* [Document passage]
● ● ●

NEW YORK (GenomeWeb) – A team led by researchers at Baylor College of Medicine and Vanderbilt University have found that use of trypsin digestion in proteomics could limit the identification of alternative splice forms.
In a study published last week in Molecular & Cellular Proteomics, the researchers found that nucleotide triples encoding lysines and arginines are enriched at exon boundaries, and because lysines and arginines are cleavage sites for trypsin, protein digestion with this enzyme makes cleavage at such sites more likely, thus reducing the detection of exon-exon junction spanning splice isoforms.
Given that trypsin is the standard enzyme used for protein digestion in shotgun proteomic experiments, this suggests such experiments undercount these splice forms.

● ● ●

* [Information given]
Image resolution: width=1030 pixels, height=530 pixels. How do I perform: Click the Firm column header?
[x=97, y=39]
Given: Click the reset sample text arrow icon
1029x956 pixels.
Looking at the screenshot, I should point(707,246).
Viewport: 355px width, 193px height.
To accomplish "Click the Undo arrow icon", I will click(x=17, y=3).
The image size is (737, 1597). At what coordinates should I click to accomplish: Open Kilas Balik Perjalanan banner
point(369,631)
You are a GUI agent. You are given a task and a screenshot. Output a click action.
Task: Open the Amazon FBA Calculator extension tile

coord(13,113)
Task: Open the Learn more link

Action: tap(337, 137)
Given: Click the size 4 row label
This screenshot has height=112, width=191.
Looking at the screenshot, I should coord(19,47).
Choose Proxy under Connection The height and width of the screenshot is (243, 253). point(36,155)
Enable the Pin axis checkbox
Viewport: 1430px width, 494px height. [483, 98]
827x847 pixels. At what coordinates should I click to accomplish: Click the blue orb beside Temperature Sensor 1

● ● ●

* [What the task asks]
Can you rewrite the trypsin article starting at "NEW YORK (GenomeWeb)" and ending at "alternative splice forms.", with "researchers" changed to "scientists"?

* [Exercise answer]
NEW YORK (GenomeWeb) – A team led by scientists at Baylor College of Medicine and Vanderbilt University have found that use of trypsin digestion in proteomics could limit the identification of alternative splice forms.